Kidwells House and Park in 1840, from Terry’s survey of Cookham parish. Back Lane is now West Street, Folly Hill is Castle Hill.
Traced from a map in Maidenhead Library.
The earliest record of Kidwells House is in 1705, three years after the death of Nevill Kidwell. Kidwells Park (the western half of the present municipal park) was a seven acre enclosure which was part of the Kidwells estate. In 1818 William Payn, mayor of Maidenhead in 1837 and County Treasurer for Berkshire from 1822, who lived in Kidwells House, extended Kidwells Park by 29 acres as a deer park, as far north as what is now Cordwallis Road. Stephen Darby (Cookham’s historian) recalled that:
‘It was a joke that I well remember that the park was so small that the deer would not lie in it but were continually escaping from it: no doubt its closeness to the town had something to do with it’
At that time the eastern half of present day Kidwells Park was an enclosure called ‘Home Close’, part of Swallow’s Farm in Market Street and in different ownership. William Payn died in 1840 and the general enclosure of Maidenhead Fields in Cookham Parish (of which the Kidwells estate formed a large part) was completed by 1852, enabling the development of most of the former deer park as the Norfolk Park estate, centred on St Luke’s Church (consecrated 1866). In the 1860s Home Close was incorporated into Kidwells Park and purchased by J D M Pearce in 1876, along with Kidwells House, though he never lived there (the 1874 first edition 25” Ordnance Survey names them ‘Kidwell House’ and ‘Kidwell Park’). J D M Pearce was five times mayor of Maidenhead and, although Kidwells Park was already in use for local gatherings and sporting events, in his last term of office in 1890 he presented it to the people of Maidenhead, with the stipulation that three-quarters of the trustees be total abstainers – J D M Pearce was a teetotaller. He died in 1898, when the ‘Maidenhead Advertiser’ wrote:
‘Few towns of Maidenhead’s size can boast so pleasant a park, dotted with such beautiful trees and so centrally situated’

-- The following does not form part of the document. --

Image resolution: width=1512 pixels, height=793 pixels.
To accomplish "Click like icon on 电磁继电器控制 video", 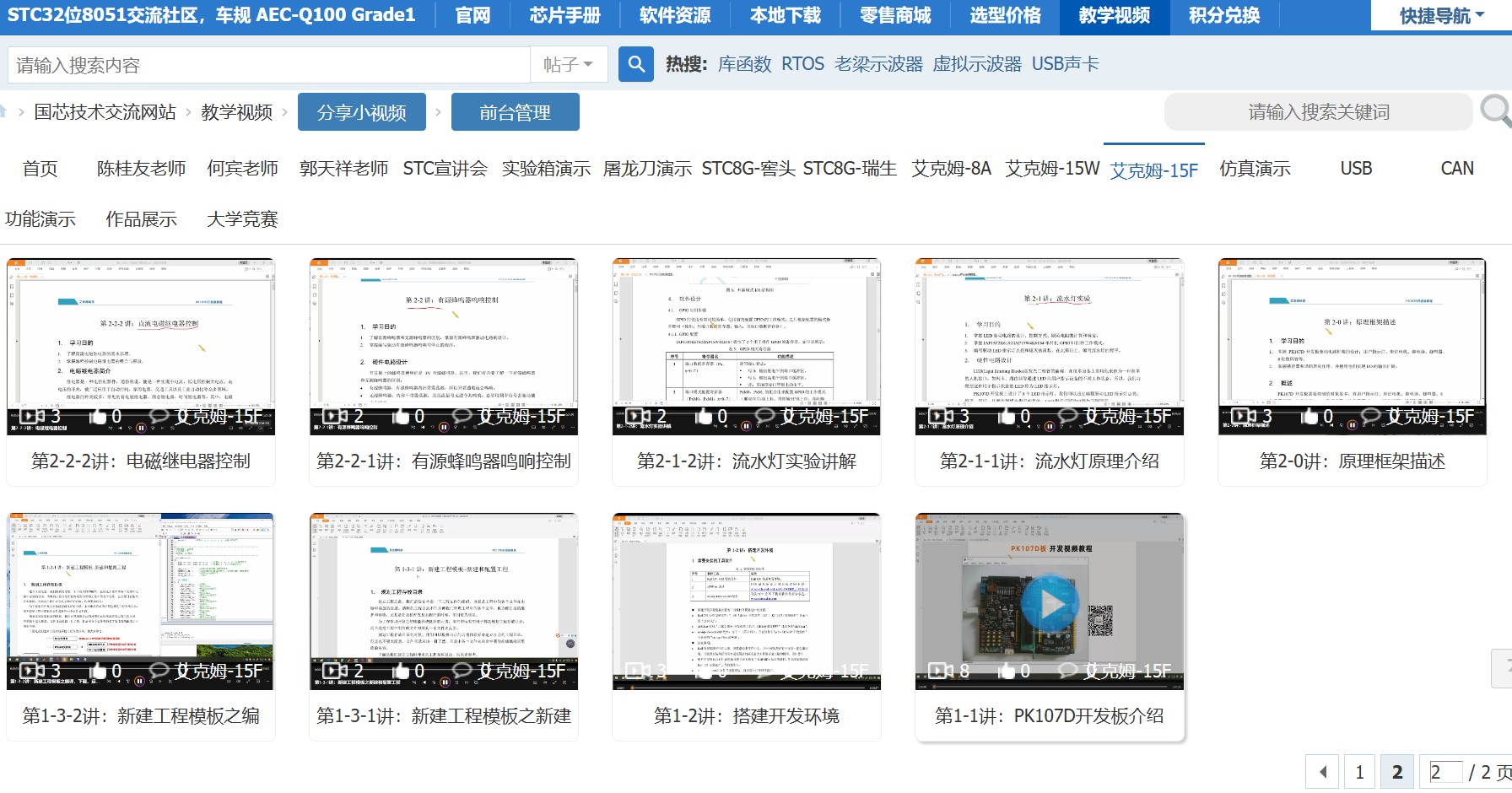I will [99, 416].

Kidwells Estate in 1876, from the conveyance to JDM Pearce. The Manor House (as Kidwells House became known) had recently been divided.
However, the eastern half of the park was surrounded by a cycle track for many years and still has sports courts for tennis, netball and football, while the western half was used for football and rugby, with the result that most of the established trees were felled (though two old plane trees remain, and the Irish yew in the middle of the Castle Hill roundabout once stood in the Manor House garden). The trustees consented to the building of a Technical School (now a Youth and Community Centre) and Drill Hall (now replaced by the Commonwealth War Graves Commission) on the Marlow Road frontage. The Maidenhead Corporation acquired the park from the trustees in 1946.
During the 1950s and 1960s the Campaign for Nuclear Disarmament used Kidwells Park as a stopping place for refreshment on their annual Easter marches from Aldermaston to Hyde Park Corner. The rugby club later moved to Braywick Road and following the upheaval of the building of the inner relief road (Bad Godesburg Way) in the 1970s the park has largely been restored as parkland and ornamental garden. The gravel ridge in the centre of the park was once thought to be a Roman road, and is marked as such in early Ordnance Survey maps. The eastern end of the park now includes a skate park and young children’s play area. Maidenhead’s annual July Festival is centred on Kidwells Park.
An Irish yew tree in the middle of the Castle Hill roundabout, which once stood in the garden of Maidenhead Manor House (Kidwells House), demolished in 1970. Photographed in June 2023.
The Commonwealth War Graves Commission HQ, built on the site of the old Drill Hall in Marlow Road, framed by two London plane trees, remnants of the original deer park. Photographed in June 2023.